Editor's note: We here at Geek Out! found this perspective on gifted children from our colleagues at "Schools of Thought" quite interesting. Do you identify with the struggles of being gifted and having parents who are not always prepared for the realities of a high IQ? Chandra Moseley is a working, single mom. A resident of a Colorado city, she makes sure to expose her gifted daughter to small-town living through weekly trips to the Rocky Mountains.
My daughter, who is 5, was identified last year as "gifted.” Well, I honestly had never properly understood what being "gifted" meant. I naively thought, "Oh, my baby is so advanced, she is just so smart!”
For those of you who are truly unaware of what being gifted means, let me help you understand.
Gifted students are defined by the National Association for Gifted Children (NAGC) as those who demonstrate outstanding levels of aptitude or competence in one or more domains.
The part of the definition that’s missing – and what I so desperately needed to understand – is the social and behavioral issues that may come with giftedness.
For one thing, my daughter, Nya, is a perfectionist. She gets frustrated even if she only slightly draws outside of the lines.
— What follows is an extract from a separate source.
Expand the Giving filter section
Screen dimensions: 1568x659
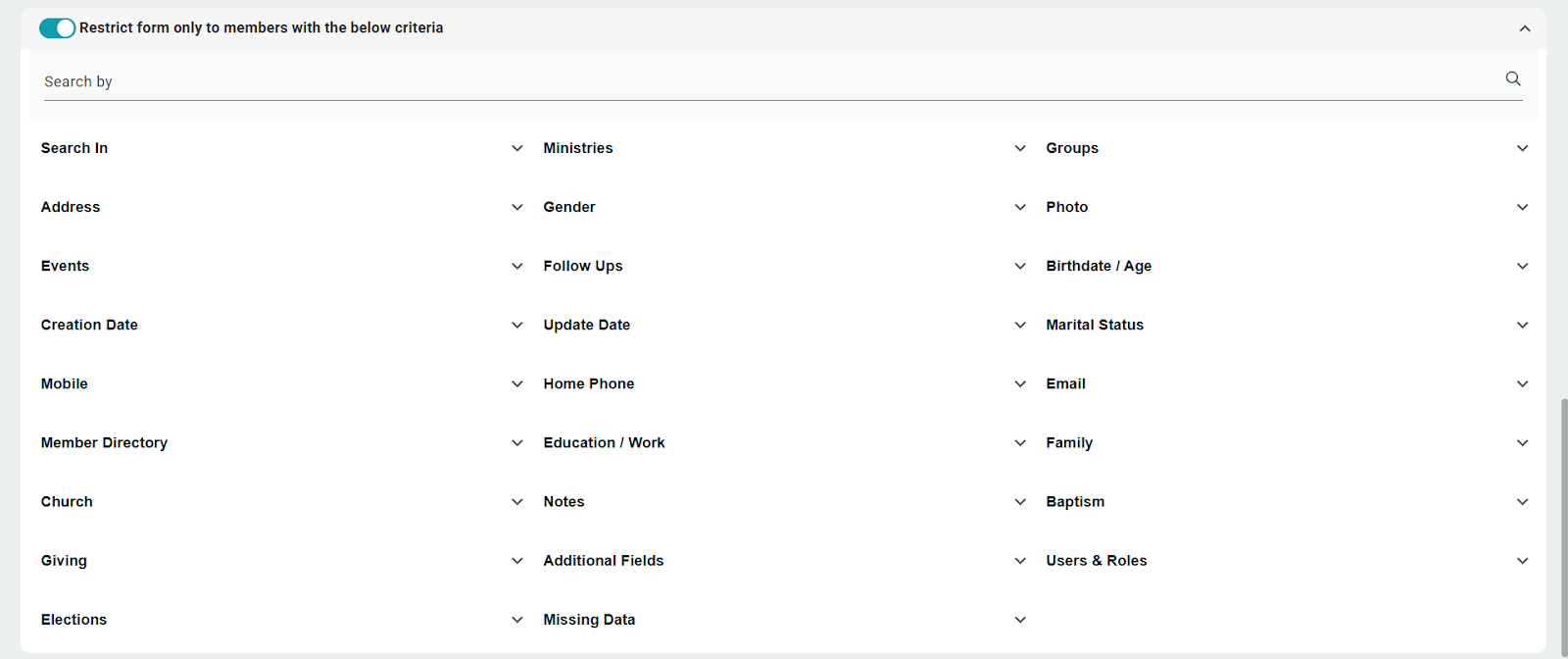[516, 561]
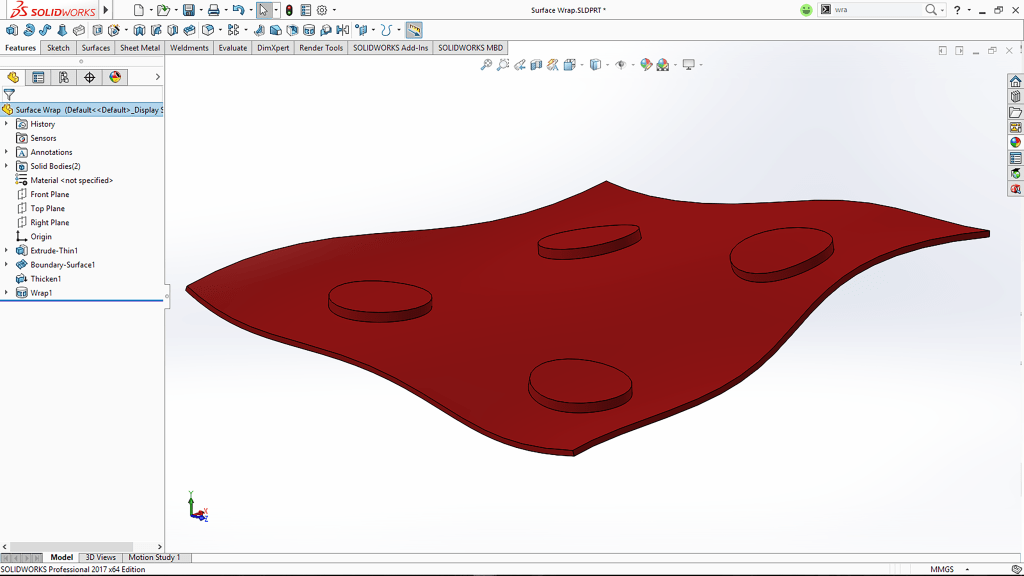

She also gets unnerved by certain loud noises (buzzing or toilets flushing) and even the seams on her socks. I’ve had to turn her socks inside out because the seam on her toes irritated her so much. I thought she was just being fussy.
I became aware of Nya’s giftedness through Rev. Regina Groff, a family member’s minister, who noticed the way Nya was coloring when she was just 2. Rev. Groff has gifted children of her own and recognized Nya's frustration each time she drew outside of the lines. That type of frustration and overexcelling is all part of the perfectionism characteristic of being gifted. Just that simple act of frustration revealed her giftedness at the right time that day.
There are other characteristics of giftedness that for many, including my daughter, are telltale signs – excessive energy, unending curiosity, emotionally advanced, early and superior language skills or a need for perfectionism. Gifted children might have supersensitivities, and that’s what was going on with the loud noises and her socks.